**** Source ****

The installation commands I am using are primarily for Debian/Ubuntu, but you should be able to replace snap or apt with the appropriate installation procedure on your system.

Useful Tools To Manage your System

Midnight Commander

Midnight Commander comes standard in many Distros, but not mine. What is truly wonderful, if you type mc in your system, it will give you the command to install it. So if it is not installed, go ahead and type the following:

sudo apt install mc

Then type “mc” and a directory or two, (or just “mc”) and you will be inside a retro, but useful, file manager.

midnight commander interface
Midnight Commander Interface

Now you may ask “Why would I use mc when I have nautilus or other GUI tool?” The answer isn’t obvious until you actually use it. First of all, you have two directories open at once, which is easy to do in Midnight commander, but somewhat repetitive and annoying in GUI tools. There are dozens of options available a key click (or mouse click) away. Yes, it is a command line tool, but it does support your mouse, although right-click is not supported.

**** Information supplied ****

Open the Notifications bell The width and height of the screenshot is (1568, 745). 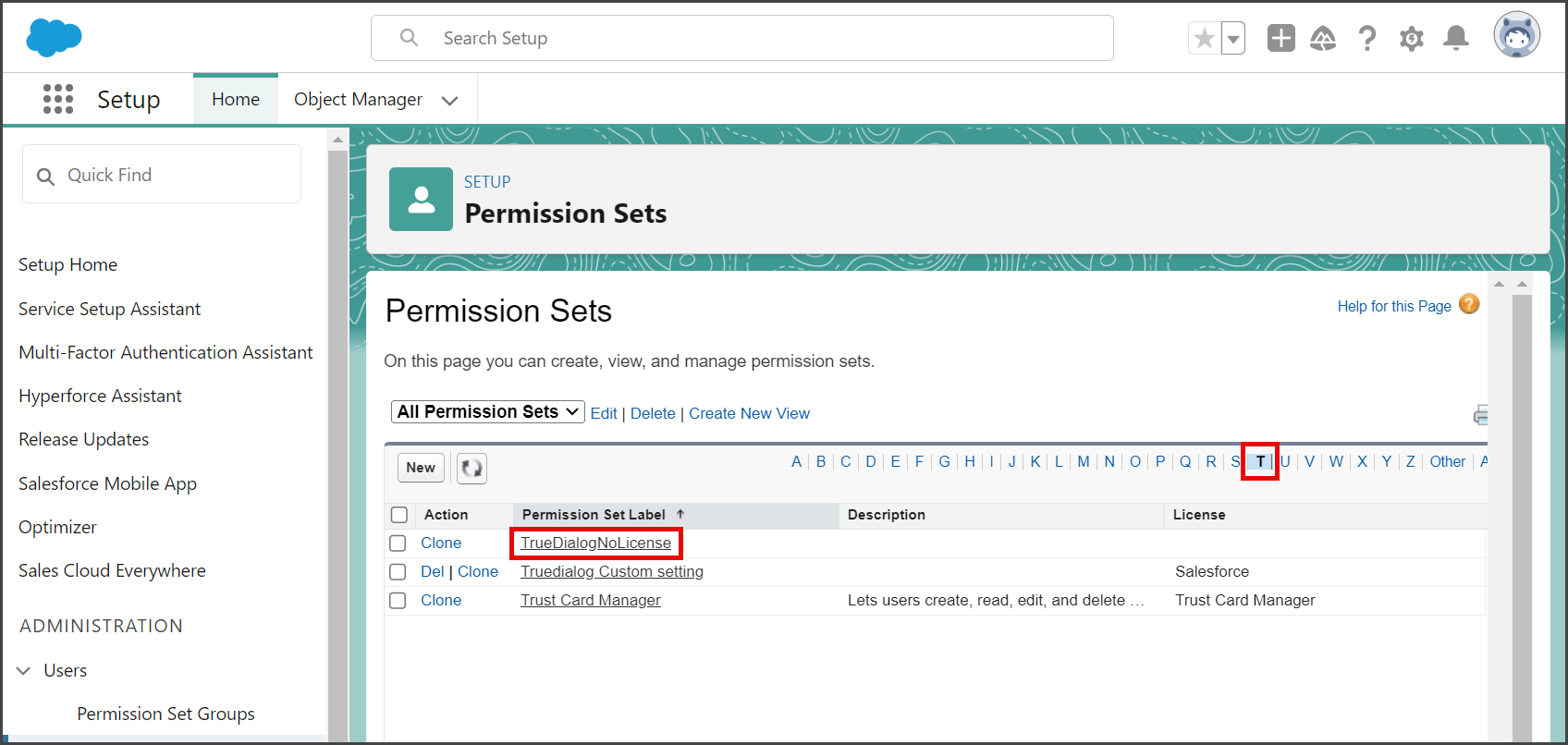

****

To be done:
1. Reproduce the part of the Midnight Commander text that starts at the words "Now you may" and ends after "is not supported.".
2. According to the Midnight Commander text, which kind of mouse click does the tool not support?

Solutions to the tasks:
1.
Now you may ask “Why would I use mc when I have nautilus or other GUI tool?” The answer isn’t obvious until you actually use it. First of all, you have two directories open at once, which is easy to do in Midnight commander, but somewhat repetitive and annoying in GUI tools. There are dozens of options available a key click (or mouse click) away. Yes, it is a command line tool, but it does support your mouse, although right-click is not supported.

2. Right-click.